Only the text of the records belongs in the answer, copied exactly and without pictures.

[Start of section]

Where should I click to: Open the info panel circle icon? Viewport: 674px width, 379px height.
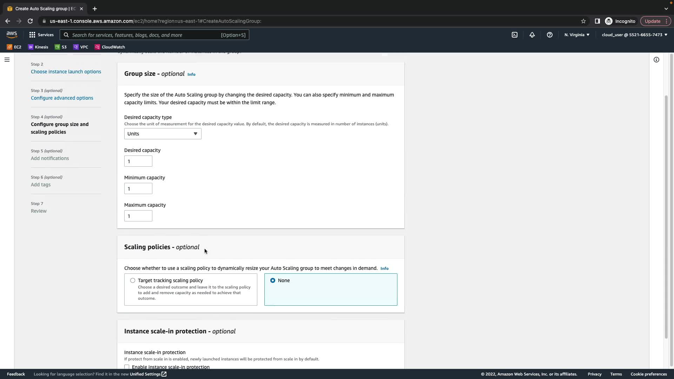[656, 60]
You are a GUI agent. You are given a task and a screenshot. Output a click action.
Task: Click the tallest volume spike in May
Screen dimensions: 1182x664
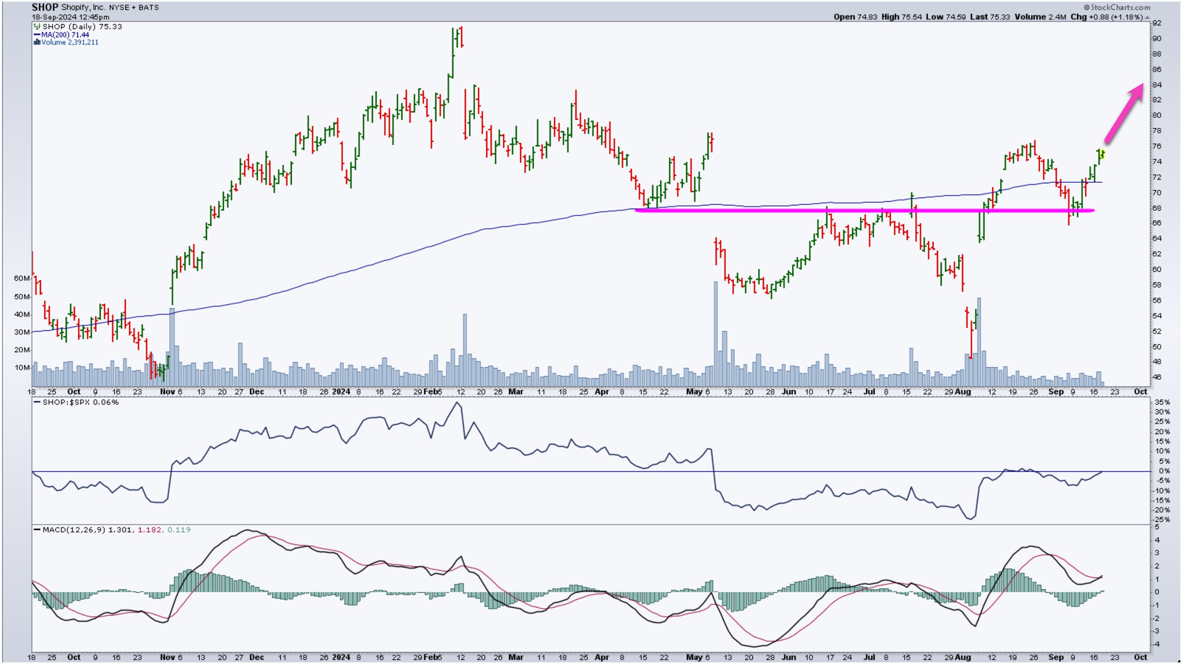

[End of section]

#### Answer box:
Where should I click to: Open the info panel circle icon? Viewport: 674px width, 379px height.
[656, 60]
You are a GUI agent. You are given a task and a screenshot. Output a click action.
Task: Click the tallest volume spike in May
Screen dimensions: 1182x664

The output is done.